**EXERCISE**: Filter the records below down to lines containing "title".

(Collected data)
_ _ _ _ _ _ _

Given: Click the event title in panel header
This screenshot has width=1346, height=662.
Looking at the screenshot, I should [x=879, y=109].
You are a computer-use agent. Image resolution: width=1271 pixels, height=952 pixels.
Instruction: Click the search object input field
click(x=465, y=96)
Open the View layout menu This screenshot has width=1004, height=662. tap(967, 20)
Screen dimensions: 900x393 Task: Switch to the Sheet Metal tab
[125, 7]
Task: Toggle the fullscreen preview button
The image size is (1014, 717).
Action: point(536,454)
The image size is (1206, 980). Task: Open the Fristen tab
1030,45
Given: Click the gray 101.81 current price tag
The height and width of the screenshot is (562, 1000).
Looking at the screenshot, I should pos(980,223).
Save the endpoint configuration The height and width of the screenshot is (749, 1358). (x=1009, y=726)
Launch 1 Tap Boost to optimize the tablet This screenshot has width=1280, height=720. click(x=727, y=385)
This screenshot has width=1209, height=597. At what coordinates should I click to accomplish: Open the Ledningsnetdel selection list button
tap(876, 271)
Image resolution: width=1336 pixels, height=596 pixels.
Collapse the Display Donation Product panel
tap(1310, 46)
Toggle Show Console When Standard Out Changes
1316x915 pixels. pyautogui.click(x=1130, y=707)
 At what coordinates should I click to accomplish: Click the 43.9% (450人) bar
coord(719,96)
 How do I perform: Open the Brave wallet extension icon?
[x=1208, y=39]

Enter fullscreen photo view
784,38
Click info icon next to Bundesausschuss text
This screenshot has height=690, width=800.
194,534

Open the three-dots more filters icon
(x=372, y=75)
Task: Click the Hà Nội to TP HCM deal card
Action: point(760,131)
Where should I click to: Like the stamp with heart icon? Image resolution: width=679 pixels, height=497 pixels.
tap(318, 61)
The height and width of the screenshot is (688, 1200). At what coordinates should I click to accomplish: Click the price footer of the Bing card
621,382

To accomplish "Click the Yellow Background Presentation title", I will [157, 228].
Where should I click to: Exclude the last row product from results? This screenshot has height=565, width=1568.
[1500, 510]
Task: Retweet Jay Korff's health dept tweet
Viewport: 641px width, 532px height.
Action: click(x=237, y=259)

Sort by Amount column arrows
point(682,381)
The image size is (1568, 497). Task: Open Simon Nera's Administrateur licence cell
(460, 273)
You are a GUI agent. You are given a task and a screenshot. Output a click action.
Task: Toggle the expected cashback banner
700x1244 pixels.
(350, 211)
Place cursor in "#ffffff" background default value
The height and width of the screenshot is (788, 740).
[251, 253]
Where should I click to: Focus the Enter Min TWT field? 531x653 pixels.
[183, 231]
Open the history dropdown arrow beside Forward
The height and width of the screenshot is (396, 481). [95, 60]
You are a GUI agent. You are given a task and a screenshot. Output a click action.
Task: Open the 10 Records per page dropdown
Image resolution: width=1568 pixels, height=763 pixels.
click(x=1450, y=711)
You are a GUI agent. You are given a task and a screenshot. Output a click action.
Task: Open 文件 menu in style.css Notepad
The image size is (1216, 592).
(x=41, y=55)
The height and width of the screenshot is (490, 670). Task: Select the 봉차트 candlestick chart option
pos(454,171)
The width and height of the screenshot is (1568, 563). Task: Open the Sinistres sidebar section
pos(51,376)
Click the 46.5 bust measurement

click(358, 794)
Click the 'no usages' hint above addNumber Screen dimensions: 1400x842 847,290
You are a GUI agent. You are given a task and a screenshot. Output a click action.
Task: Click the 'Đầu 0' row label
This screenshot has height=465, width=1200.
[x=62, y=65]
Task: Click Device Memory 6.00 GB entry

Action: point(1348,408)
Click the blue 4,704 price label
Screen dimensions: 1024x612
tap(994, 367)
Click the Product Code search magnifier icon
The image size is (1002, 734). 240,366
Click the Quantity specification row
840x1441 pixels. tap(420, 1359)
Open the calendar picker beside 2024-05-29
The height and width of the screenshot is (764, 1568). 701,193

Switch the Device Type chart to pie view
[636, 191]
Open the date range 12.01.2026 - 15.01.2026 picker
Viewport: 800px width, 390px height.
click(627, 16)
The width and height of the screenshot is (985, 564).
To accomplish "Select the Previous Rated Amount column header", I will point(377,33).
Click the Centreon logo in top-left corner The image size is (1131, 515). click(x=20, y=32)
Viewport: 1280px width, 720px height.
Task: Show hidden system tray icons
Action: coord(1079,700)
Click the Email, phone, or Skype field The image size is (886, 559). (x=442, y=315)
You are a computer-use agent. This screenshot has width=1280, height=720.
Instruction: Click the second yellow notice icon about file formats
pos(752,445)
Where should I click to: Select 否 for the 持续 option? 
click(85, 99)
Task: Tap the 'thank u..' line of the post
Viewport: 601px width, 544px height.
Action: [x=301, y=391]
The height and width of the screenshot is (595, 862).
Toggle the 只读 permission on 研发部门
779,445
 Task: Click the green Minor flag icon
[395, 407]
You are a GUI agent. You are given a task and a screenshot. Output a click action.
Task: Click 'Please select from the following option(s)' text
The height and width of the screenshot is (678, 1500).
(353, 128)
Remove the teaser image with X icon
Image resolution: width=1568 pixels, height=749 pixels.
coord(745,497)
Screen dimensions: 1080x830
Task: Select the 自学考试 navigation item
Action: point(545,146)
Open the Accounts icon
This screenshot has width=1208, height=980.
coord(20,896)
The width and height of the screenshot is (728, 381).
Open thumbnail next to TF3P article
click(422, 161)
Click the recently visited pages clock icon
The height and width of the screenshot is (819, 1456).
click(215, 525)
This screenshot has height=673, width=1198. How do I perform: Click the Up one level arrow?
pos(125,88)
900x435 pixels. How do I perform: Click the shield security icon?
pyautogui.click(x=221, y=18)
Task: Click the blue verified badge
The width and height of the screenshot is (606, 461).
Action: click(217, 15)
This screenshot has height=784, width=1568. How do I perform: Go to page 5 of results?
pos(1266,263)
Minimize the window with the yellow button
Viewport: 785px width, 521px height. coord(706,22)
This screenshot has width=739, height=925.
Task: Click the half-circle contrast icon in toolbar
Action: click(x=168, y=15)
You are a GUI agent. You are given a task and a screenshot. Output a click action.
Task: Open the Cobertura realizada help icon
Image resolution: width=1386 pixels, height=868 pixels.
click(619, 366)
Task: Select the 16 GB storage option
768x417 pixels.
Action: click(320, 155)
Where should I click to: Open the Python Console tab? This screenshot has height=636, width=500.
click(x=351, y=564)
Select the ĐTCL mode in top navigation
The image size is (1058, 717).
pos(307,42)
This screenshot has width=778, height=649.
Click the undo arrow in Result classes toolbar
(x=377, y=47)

_ _ _ _ _ _ _

**SOLUTION TO THIS TASK**:
Given: Click the event title in panel header
To accomplish "Click the Yellow Background Presentation title", I will [157, 228].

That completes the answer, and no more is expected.